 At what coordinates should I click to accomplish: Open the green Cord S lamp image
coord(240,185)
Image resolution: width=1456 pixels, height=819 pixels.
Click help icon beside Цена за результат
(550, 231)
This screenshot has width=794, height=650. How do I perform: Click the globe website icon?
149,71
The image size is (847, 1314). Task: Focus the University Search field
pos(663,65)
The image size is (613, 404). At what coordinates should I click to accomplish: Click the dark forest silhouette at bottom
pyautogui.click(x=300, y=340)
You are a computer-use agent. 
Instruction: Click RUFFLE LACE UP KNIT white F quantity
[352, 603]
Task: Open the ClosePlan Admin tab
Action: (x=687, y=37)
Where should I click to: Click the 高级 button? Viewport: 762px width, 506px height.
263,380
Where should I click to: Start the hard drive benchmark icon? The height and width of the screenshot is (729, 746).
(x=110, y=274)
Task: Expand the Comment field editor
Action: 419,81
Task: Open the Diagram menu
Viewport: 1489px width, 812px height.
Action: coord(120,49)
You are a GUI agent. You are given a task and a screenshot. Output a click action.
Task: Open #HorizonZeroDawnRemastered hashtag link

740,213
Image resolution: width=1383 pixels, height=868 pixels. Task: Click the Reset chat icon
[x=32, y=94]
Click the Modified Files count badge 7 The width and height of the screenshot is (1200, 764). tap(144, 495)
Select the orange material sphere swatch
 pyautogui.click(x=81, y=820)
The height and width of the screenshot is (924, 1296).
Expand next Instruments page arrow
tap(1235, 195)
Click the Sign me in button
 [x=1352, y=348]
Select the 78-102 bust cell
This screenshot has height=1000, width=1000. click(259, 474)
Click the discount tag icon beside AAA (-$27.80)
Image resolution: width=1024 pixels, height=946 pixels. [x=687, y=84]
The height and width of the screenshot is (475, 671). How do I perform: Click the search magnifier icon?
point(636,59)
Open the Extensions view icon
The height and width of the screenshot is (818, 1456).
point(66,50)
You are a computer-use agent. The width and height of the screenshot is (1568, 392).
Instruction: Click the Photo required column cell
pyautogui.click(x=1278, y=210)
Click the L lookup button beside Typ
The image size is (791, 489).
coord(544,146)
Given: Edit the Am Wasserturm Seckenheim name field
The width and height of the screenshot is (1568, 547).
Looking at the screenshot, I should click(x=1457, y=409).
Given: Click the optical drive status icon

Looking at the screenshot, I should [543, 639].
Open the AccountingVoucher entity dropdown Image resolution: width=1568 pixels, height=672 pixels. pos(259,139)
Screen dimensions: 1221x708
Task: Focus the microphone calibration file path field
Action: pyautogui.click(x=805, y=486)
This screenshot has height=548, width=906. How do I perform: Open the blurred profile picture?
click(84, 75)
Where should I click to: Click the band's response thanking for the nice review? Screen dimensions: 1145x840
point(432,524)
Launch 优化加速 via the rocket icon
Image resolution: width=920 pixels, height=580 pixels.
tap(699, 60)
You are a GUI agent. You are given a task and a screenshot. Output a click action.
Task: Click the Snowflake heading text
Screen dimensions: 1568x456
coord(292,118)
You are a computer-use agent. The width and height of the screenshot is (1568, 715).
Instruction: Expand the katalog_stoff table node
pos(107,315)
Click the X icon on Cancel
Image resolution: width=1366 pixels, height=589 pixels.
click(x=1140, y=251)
########
Every line above that holds the string "computer" counts once; give the total and nothing more.

3